Customers like Michelle come to RiteCheck to withdraw money from their Electronic Benefits Transfer (EBT) cards. The New York State Office of Temporary and Disability Assistance (OTDA) delivers cash and Supplemental Nutrition Assistance Program (SNAP) benefits on these cards. The state deposits benefits into an electronic account that recipients can access by swiping a card at an ATM or a terminal like the one that sits on my counter at RiteCheck. I swipe Michelle’s card, she punches in her PIN, and I wait for the message: “Approved” or “Insufficient Funds.” RiteCheck charges a flat $2 fee for each transaction, and even though there are ATMs in the neighborhood where people can make two free withdrawals per month, Michelle asks me to take out $10 from her account. She will get $8 and pay what amounts to a 25% fee. Puzzled, I complete the transaction and turn to Cristina again.
It’s expensive to be poor.
“Bueno, Lisa, no puede sacar ocho dolares, o $27 dolares, de la ATM.” You can’t take $8, or $27, out of the ATM. Most ATMs only let you withdraw amounts in multiples of $20, and these customers need every dollar they can access. They’d rather pay the $2 to get the $8 they can get their hands on than wait until their account builds up to $20. This is clearly logical, albeit expensive, behavior. It’s expensive to be poor. These EBT transactions result from the same dynamic that allows me to buy 30 rolls of toilet paper at a time at Costco instead of buying the costly four-pack at my corner store. A well-paid, steady job, a car, and space to store bulk goods means that spending $200 at a clip can save money over the long term. Michelle needs her $8 right now, so urgently that she’s willing to pay 25% to get it. She can’t wait until she accumulates enough money in her EBT account to be able to pay a lower price per dollar she receives.

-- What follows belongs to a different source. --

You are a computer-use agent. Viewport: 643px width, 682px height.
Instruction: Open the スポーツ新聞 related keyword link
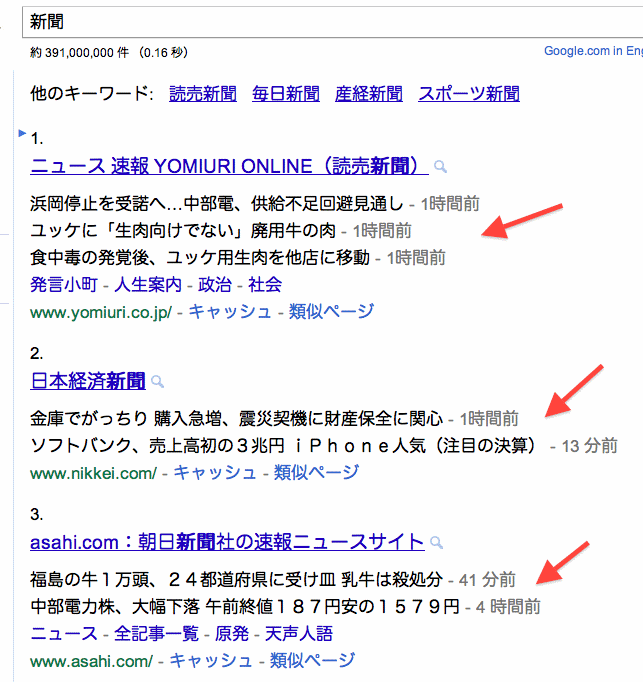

At 3:40 p.m. I begin to close out my drawer. I sort the bill receipts into piles—ConEd, Cablevision, Verizon. I fold the ribbon of receipts from the MoneyGram transactions into a neat bundle and check them against the day’s report, then file them. Once everything is counted and entered into the spreadsheet on my monitor, I click the button signaling the computer to check my tallies.
The sun has slipped behind the buildings by the time I step back out onto the sidewalk. On the outer wall of the San Jeronimo church, glowing in the dusk, green neon lights surround a portrait of La Virgen de Guadalupe. Candles flicker in tall red and white glasses. Prayers from the holy and the needy.